Pada masa itu, kondisi perpolitikan di Florence tak dapat disebut sempurna. Kehidupan politik Italia dipenuhi dengan kudeta serta penjajahan wilayah dari berbagai kerajaan di Italia maupun di sekitarnya. Pengaruh dari zaman renaissance pun memperburuk keadaan sosial saat itu. Banyak masyarakat mulai melepaskan diri dari belenggu gereja serta paham skolastik. Saat itu juga, moral mulai diacuhkan, pengkhianatan terjadi, hasrat dalam berkuasa tanpa memperhatikan sisi kewajaran pun merajalela. Machiavelli memandang manusia/masyarakat sebagai makhluk yang memiliki sifat saling bertentangan, yaitu positif dan negatif.

Keadaan manusia yang memiliki sikap positif seperti penyayang, jujur, adil, dan tegas. Ada pula manusia yang memiliki sifat negatif dimana mereka selalu melakukan perilaku yang buruk, seperti egois, munafik, rakus akan kekuasaan, pembohong, dan lain sebagainya. Pandangan Machiavelli terhadap sifat manusia ini cukup relevan dengan keadaan manusia dalam berpolitik di Indonesia saat ini. Tidak sedikit penguasa yang memiliki sifat negatif dalam berpolitik, salah satu contoh yang cenderung dimiliki oleh penguasa dalam pemerintahan adalah perilaku licik dan rakus akan kekuasaan. Politik di Indonesia tidak pernah luput dari politik uang, kelicikan ini sudah mengakar sejak awal Indonesia merdeka hingga saat ini, dan juga mereka yang melakukan politik uang ini awalnya memiliki sifat kerakusan akan kekuasaan. Mereka akan melakukan apapun demi mendapatkan posisi di instansi pemerintahan. Inilah yang menyebabkan manusia menjadi makhluk yang keji.

Dalam ketatanegaraan, disebutkan dalam bukunya bahwa ada kerajaan dan republik, akan tetapi ia tidak membahas bentuk republik. Machiavelli pernah mengacu pada bentuk republik karena pemerintahan yang diatur oleh warganya, hal ini berbeda dengan sistem kerajaan yang dipimpin oleh seorang penguasa tunggal yang kuat. Nusantara sendiri pernah melewati sistem kerajaan saat periode sebelum dan saat penjajahan oleh belanda.

Setelah melewati periode itu, maka lahirlah kesatuan dan kemerdekaan Indonesia yang berbentuk republik. Machiavelli juga mengatakan bahwa mereformasi tatanan yang ada adalah salah satu hal paling berbahaya dan sulit yang dapat dilakukan oleh seorang pangeran. Pada poin ini, bisa dirasakan bahwa orang sebagian orang secara dasarnya akan menyangkal pada perubahan. Keinginan untuk merubah tatanan pernah dilakukan beberapa kali di Indonesia seperti pemberontakan PKI dan DI/TII yang berusaha menjalankan pemerintahan sesuai keinginannya. Hal yang begitu pasti, yaitu para bagian yang meraih manfaat dari sistem sebelumnya akan menolak keras akan perubahan tersebut. Selain masih asing, tatanan yang didirikan mungkin tidak bisa memenuhi sesuai janjinya untuk semua orang terlebih kepada pendukungnya karena jika ia kehilangan dukungan maka akan berkurangnya kekuatan tersebut.

####

• Yang Perlu Dikerjakan:
a – Dalam kutipan tentang Machiavelli, apa yang disebutnya sebagai salah satu hal paling berbahaya dan sulit yang dapat dilakukan oleh seorang pangeran?
b – Sebutkan semua sikap positif manusia yang disebutkan dalam kutipan tentang Machiavelli.
Jawablah hanya dengan berpegang pada kutipan di atas.

• Catatan tentang letak kemunculan item:
####

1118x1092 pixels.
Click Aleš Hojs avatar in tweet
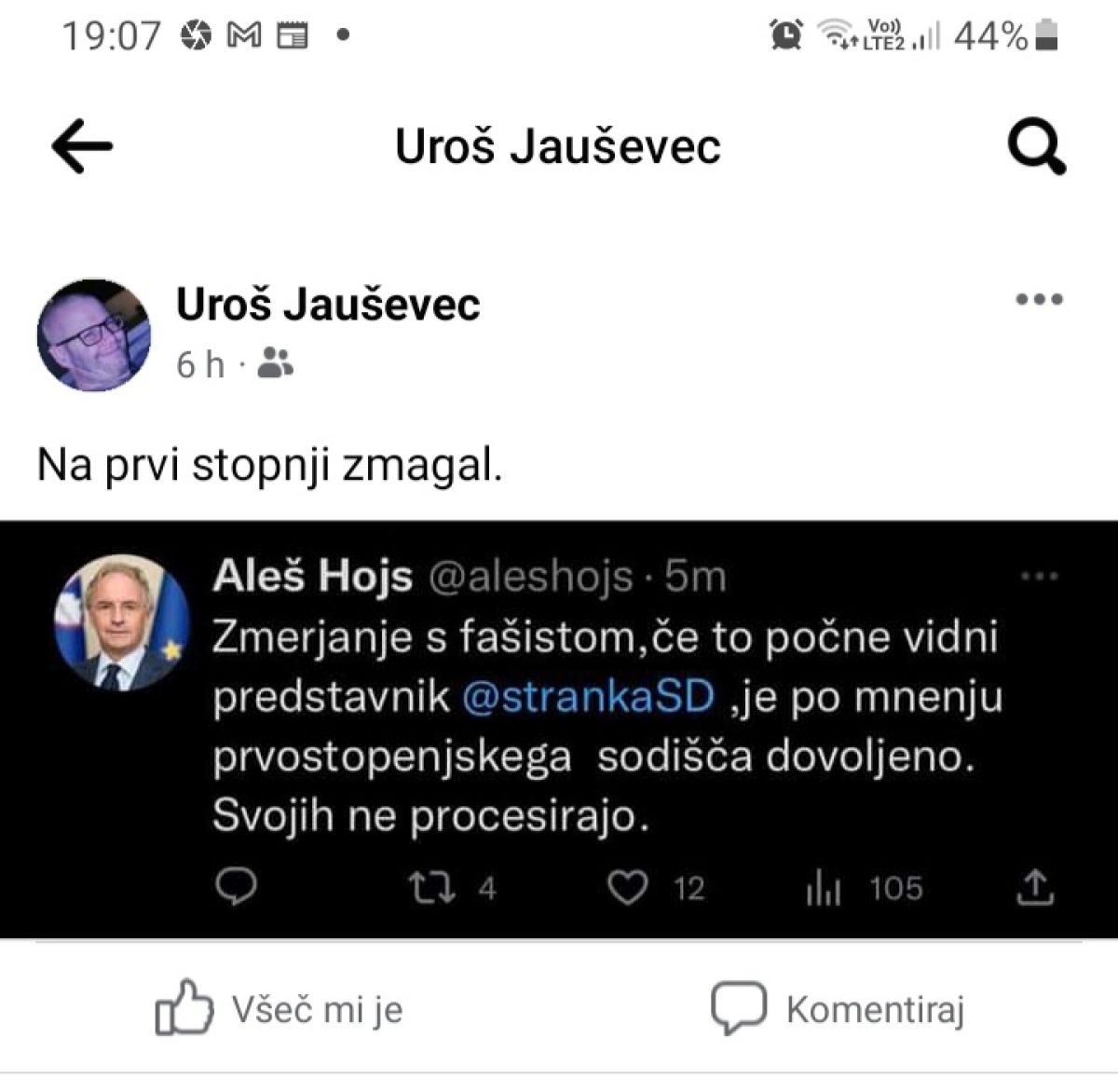click(x=123, y=623)
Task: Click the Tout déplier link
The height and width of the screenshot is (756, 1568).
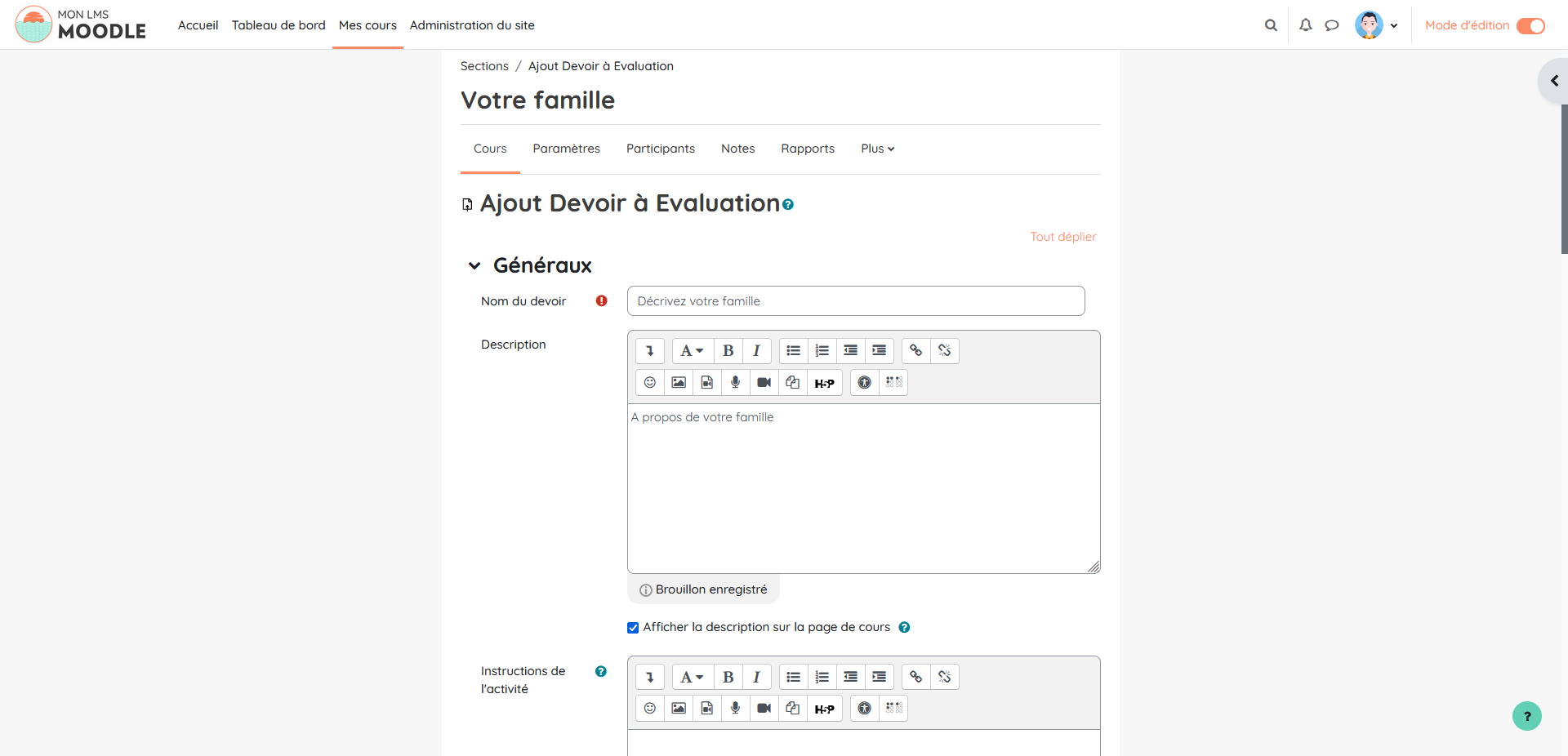Action: 1062,237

####

• Jawaban Tiap Tugas:
a – Mereformasi tatanan yang ada.

b – Penyayang, jujur, adil, dan tegas.